#### Information shown
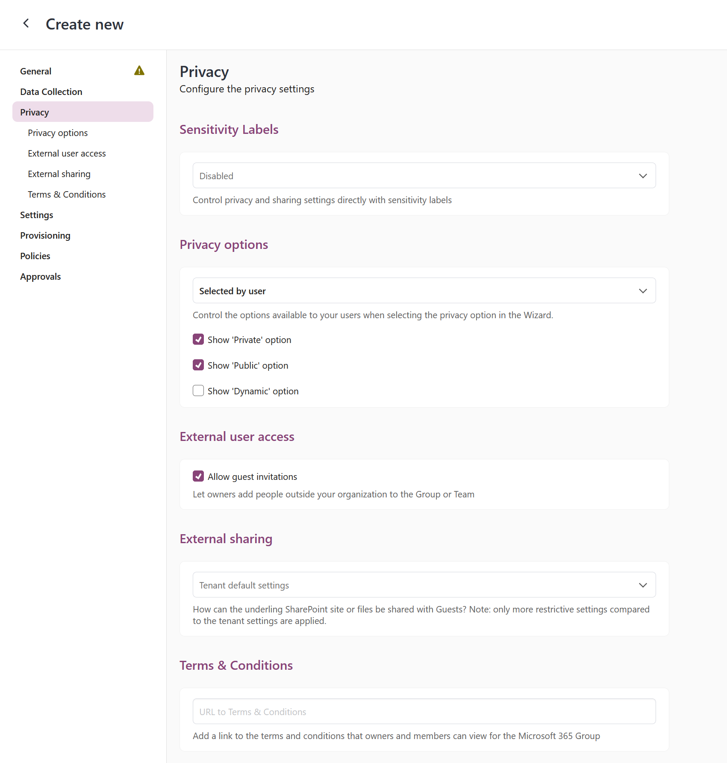Enable Show 'Dynamic' option
The width and height of the screenshot is (727, 763).
(x=198, y=390)
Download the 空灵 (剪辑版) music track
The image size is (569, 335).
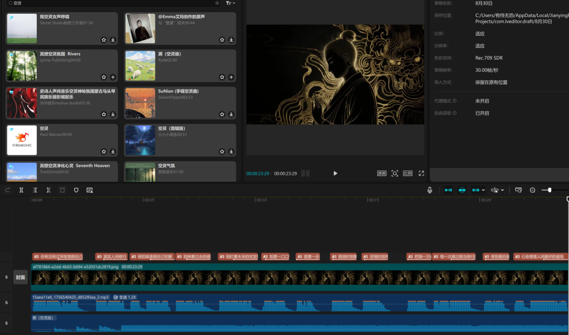pos(231,152)
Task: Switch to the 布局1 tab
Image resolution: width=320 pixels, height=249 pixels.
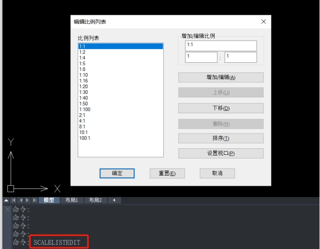Action: [71, 200]
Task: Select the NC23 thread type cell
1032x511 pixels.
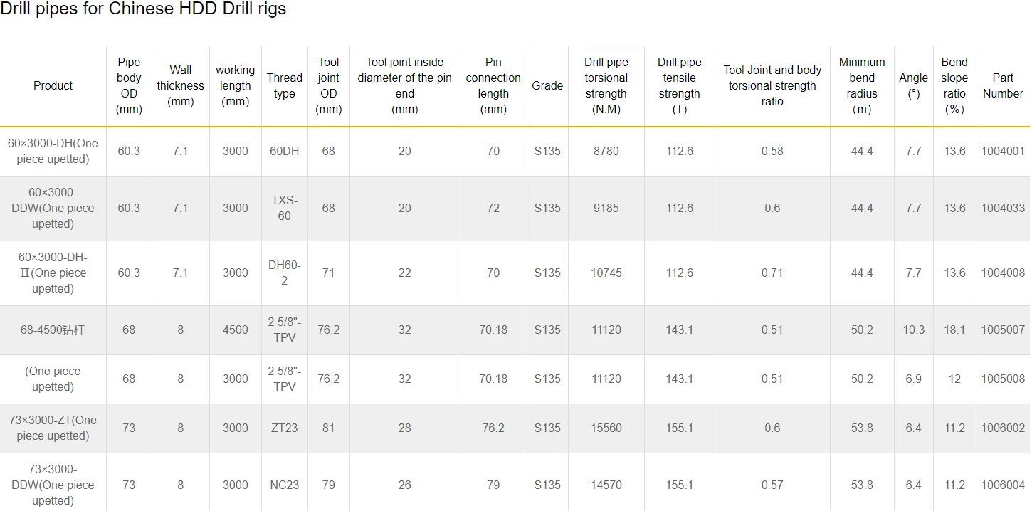Action: pos(284,485)
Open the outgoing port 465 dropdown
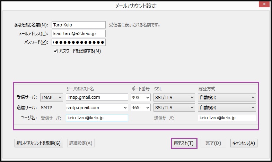The image size is (272, 162). coord(141,108)
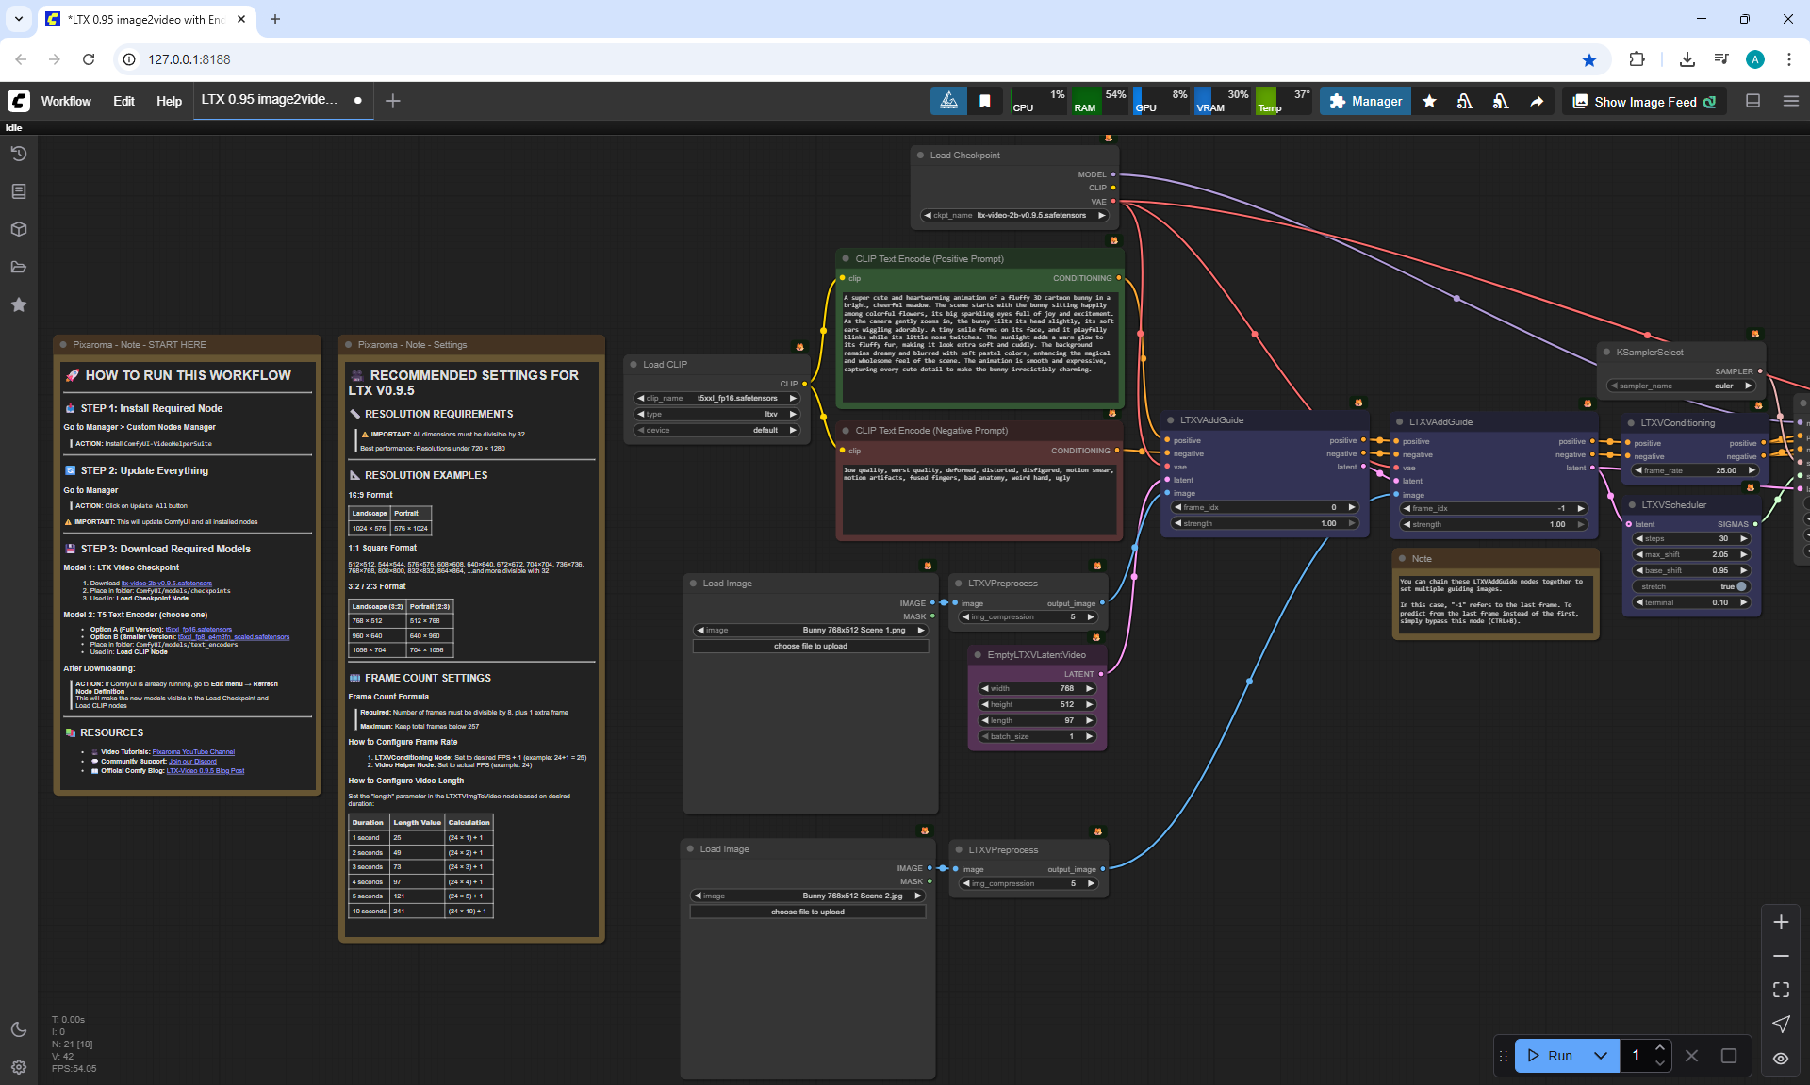Open the Workflow menu
The height and width of the screenshot is (1085, 1810).
[x=66, y=101]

#### Given request
Copy out all of the records above word for word, leaving out the pictures.

#### Solution to the exercise
Enable Show 'Dynamic' option
The width and height of the screenshot is (727, 763).
(x=198, y=390)
Download the 空灵 (剪辑版) music track
The image size is (569, 335).
pos(231,152)
Task: Switch to the 布局1 tab
Image resolution: width=320 pixels, height=249 pixels.
Action: [71, 200]
Task: Select the NC23 thread type cell
1032x511 pixels.
Action: pos(284,485)
Open the outgoing port 465 dropdown
The image size is (272, 162). coord(141,108)
Open the Workflow menu
The height and width of the screenshot is (1085, 1810).
[x=66, y=101]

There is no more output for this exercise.